Parmak ısırtan maaşlar karşılığında devlet şirketlerinde istihdam edilen ama ne yapacaklarını, nasıl yapacaklarını planlayabilecek nitelikte yöneticileri olmadığı için bütün gününü çay kahve içip dedikodu yaparak geçiren uzmanların, mühendislerin verimsizliğine çareler üretmek zorundayız.
“Ölçemediğiniz hiçbir şeyi kontrol edemez, kontrol edemediğiniz hiçbir şeyi yönetemezsiniz” demiş meşhur yönetim bilimci Peter Drucker. Kamu personelini ölesiye dehşete düşürse de performans ölçümü, iç kontrol, denetim mekanizmaları gibi konular tekrar ele alınmak zorunda. Âdil, istismara olabildiğince kapalı, şeffaf ve etkin kontrol mekanizmaları kurgulanmalı.
İş güvenliğini mükemmelen temin eden ama öte yandan etkin bir yönetimi neredeyse imkânsız kılan 657 sayılı devlet memurları kanunu değişmek zorunda.
Çalışacağı kimseleri seçemeyen, başarısız olan yahut kapasitesinin yetersiz olduğu anlaşılan çalışanlarına yol veremeyen idarecilerden bir şey beklenemeyeceğini artık anlamış olmamız gerekiyor.
Ne yaparsa yapsın, çalışsın ya da çalışmasın, verilen görevi yerine getirsin ya da getirmesin, bir kez kapağı memuriyete atmış herkesin maaş almaya devam etmesini garanti eden bir yapının verimsizlik ve suiistimalden başka hiçbir netice doğurmayacağı teslim edilmeli.
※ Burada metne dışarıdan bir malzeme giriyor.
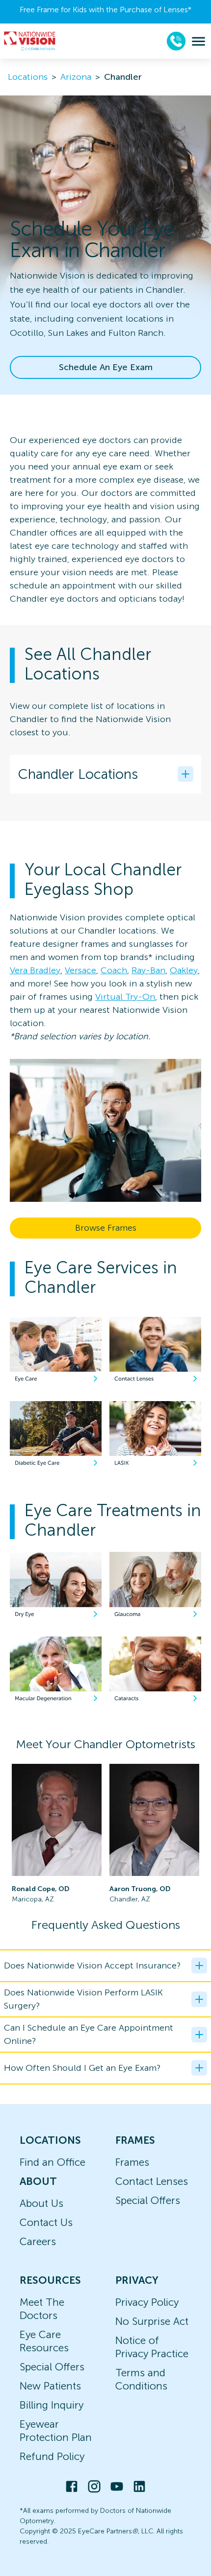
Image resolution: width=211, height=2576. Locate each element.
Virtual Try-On (125, 996)
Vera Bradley (35, 970)
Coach (114, 970)
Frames (132, 2162)
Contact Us (46, 2222)
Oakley (184, 970)
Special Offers (147, 2200)
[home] (30, 41)
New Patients (50, 2386)
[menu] (198, 41)
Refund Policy (52, 2456)
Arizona (75, 76)
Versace (80, 970)
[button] (105, 774)
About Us (41, 2203)
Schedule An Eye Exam (106, 367)
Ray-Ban (148, 970)
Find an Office (52, 2162)
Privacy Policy (147, 2302)
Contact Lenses (151, 2181)
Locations (28, 76)
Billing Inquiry (51, 2405)
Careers (38, 2241)
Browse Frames (105, 1227)
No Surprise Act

Devlet dairelerini, üstün performansın hiçbir karşılığının olmadığı, “madalya mı takacaklar” klişesiyle bir şeyler yapmaya çalışan her gencin azim ve idealizminin derhal köreltildiği ömür törpüsü iş yerleri olmaktan çıkartmak en önemli hedef hâline getirilmeli.
Nepotizmle mücadele bayrağı açılıp, akraba kayırmacılığının vicdanları kanatan bir ahlaksızlık olduğu herkese belletilmeli. Liyakat kriterlerinin objektif, şeffaf ve âdil biçimde belirlenip uygulandığı bir insan kaynakları rejimine geçilmeli. Bu kriterleri karşılayamayan personelin ayıklanmasının kanserli dokuların alınması gibi vücudun genel sağlığı için elzem olduğu, bahse konu operasyonda gecikilirse kanserin tüm organlara yayılacağı görülmeli.
Devletin özel sektörle haksız bir rekabete girmesine, son derece verimsiz şekilde kullandığı insan kaynağını vakumlamasına artık bir son verilmeli.
Bir an tereddüde gerek yok. Kamu reformu için gecikilen her saniye ülke adına büyük kayıptır.